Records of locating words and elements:
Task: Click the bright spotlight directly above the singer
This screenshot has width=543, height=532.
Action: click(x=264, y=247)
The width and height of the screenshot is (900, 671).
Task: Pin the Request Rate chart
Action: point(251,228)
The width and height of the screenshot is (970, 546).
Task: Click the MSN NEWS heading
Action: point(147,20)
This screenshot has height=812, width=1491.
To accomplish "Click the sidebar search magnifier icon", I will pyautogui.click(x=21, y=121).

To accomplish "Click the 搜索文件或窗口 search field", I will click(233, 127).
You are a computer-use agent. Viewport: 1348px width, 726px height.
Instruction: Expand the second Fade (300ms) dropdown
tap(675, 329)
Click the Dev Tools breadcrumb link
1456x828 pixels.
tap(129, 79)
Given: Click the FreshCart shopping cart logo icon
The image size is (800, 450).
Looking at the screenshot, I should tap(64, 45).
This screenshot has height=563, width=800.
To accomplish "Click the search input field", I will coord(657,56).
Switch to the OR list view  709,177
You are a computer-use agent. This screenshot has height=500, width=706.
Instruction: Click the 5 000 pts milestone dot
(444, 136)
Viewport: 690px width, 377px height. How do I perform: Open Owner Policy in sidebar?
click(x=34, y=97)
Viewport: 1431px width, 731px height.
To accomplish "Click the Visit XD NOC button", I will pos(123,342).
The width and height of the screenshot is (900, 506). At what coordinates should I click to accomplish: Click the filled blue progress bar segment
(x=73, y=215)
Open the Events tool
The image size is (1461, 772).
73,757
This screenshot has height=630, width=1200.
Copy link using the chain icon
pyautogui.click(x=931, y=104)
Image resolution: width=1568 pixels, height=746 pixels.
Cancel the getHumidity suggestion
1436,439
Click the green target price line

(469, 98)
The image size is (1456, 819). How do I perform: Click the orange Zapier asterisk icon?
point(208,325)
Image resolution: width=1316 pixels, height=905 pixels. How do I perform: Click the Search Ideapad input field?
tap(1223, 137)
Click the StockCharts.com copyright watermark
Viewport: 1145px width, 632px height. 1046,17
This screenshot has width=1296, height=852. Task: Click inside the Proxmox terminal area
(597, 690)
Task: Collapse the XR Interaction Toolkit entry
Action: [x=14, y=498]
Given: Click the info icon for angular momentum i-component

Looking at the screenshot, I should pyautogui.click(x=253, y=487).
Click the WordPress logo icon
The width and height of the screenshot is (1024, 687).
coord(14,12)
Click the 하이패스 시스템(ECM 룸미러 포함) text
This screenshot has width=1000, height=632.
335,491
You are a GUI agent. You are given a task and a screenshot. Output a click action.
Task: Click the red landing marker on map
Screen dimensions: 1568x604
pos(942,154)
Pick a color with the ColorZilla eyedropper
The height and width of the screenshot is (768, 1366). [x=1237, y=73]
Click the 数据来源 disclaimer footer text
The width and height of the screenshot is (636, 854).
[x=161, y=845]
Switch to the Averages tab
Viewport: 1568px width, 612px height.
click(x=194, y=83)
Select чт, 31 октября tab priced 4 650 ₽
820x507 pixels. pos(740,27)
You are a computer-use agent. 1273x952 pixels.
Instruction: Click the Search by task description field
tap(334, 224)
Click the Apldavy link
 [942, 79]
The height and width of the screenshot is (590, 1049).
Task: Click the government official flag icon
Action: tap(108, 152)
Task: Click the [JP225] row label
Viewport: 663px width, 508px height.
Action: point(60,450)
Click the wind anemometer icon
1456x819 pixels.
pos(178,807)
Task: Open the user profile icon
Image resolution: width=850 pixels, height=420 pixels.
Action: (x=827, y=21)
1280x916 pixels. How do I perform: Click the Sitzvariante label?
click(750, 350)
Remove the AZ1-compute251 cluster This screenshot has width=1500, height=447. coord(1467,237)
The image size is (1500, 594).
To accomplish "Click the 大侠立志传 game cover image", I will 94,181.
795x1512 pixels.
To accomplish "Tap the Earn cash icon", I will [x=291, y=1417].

» Short task
Rewrite all of the lines above, replacing "anemometer" with "gauge" and keeping everything else unchanged.

» Answer in full
Task: Click the bright spotlight directly above the singer
This screenshot has width=543, height=532.
Action: click(x=264, y=247)
The width and height of the screenshot is (900, 671).
Task: Pin the Request Rate chart
Action: point(251,228)
The width and height of the screenshot is (970, 546).
Task: Click the MSN NEWS heading
Action: point(147,20)
This screenshot has height=812, width=1491.
To accomplish "Click the sidebar search magnifier icon", I will pyautogui.click(x=21, y=121).

To accomplish "Click the 搜索文件或窗口 search field", I will click(233, 127).
You are a computer-use agent. Viewport: 1348px width, 726px height.
Instruction: Expand the second Fade (300ms) dropdown
tap(675, 329)
Click the Dev Tools breadcrumb link
1456x828 pixels.
tap(129, 79)
Given: Click the FreshCart shopping cart logo icon
The image size is (800, 450).
Looking at the screenshot, I should tap(64, 45).
This screenshot has height=563, width=800.
To accomplish "Click the search input field", I will coord(657,56).
Switch to the OR list view  709,177
You are a computer-use agent. This screenshot has height=500, width=706.
Instruction: Click the 5 000 pts milestone dot
(444, 136)
Viewport: 690px width, 377px height. How do I perform: Open Owner Policy in sidebar?
click(x=34, y=97)
Viewport: 1431px width, 731px height.
To accomplish "Click the Visit XD NOC button", I will pos(123,342).
The width and height of the screenshot is (900, 506). At what coordinates should I click to accomplish: Click the filled blue progress bar segment
(x=73, y=215)
Open the Events tool
The image size is (1461, 772).
73,757
This screenshot has height=630, width=1200.
Copy link using the chain icon
pyautogui.click(x=931, y=104)
Image resolution: width=1568 pixels, height=746 pixels.
Cancel the getHumidity suggestion
1436,439
Click the green target price line

(469, 98)
The image size is (1456, 819). How do I perform: Click the orange Zapier asterisk icon?
point(208,325)
Image resolution: width=1316 pixels, height=905 pixels. How do I perform: Click the Search Ideapad input field?
tap(1223, 137)
Click the StockCharts.com copyright watermark
Viewport: 1145px width, 632px height. 1046,17
This screenshot has width=1296, height=852. Task: Click inside the Proxmox terminal area
(597, 690)
Task: Collapse the XR Interaction Toolkit entry
Action: [x=14, y=498]
Given: Click the info icon for angular momentum i-component

Looking at the screenshot, I should pyautogui.click(x=253, y=487).
Click the WordPress logo icon
The width and height of the screenshot is (1024, 687).
coord(14,12)
Click the 하이패스 시스템(ECM 룸미러 포함) text
This screenshot has width=1000, height=632.
335,491
You are a GUI agent. You are given a task and a screenshot. Output a click action.
Task: Click the red landing marker on map
Screen dimensions: 1568x604
pos(942,154)
Pick a color with the ColorZilla eyedropper
The height and width of the screenshot is (768, 1366). [x=1237, y=73]
Click the 数据来源 disclaimer footer text
The width and height of the screenshot is (636, 854).
[x=161, y=845]
Switch to the Averages tab
Viewport: 1568px width, 612px height.
click(x=194, y=83)
Select чт, 31 октября tab priced 4 650 ₽
820x507 pixels. pos(740,27)
You are a computer-use agent. 1273x952 pixels.
Instruction: Click the Search by task description field
tap(334, 224)
Click the Apldavy link
 [942, 79]
The height and width of the screenshot is (590, 1049).
Task: Click the government official flag icon
Action: tap(108, 152)
Task: Click the [JP225] row label
Viewport: 663px width, 508px height.
Action: point(60,450)
Click the wind gauge icon
1456x819 pixels.
pos(178,807)
Task: Open the user profile icon
Image resolution: width=850 pixels, height=420 pixels.
Action: (x=827, y=21)
1280x916 pixels. How do I perform: Click the Sitzvariante label?
click(750, 350)
Remove the AZ1-compute251 cluster This screenshot has width=1500, height=447. coord(1467,237)
The image size is (1500, 594).
To accomplish "Click the 大侠立志传 game cover image", I will 94,181.
795x1512 pixels.
To accomplish "Tap the Earn cash icon", I will [x=291, y=1417].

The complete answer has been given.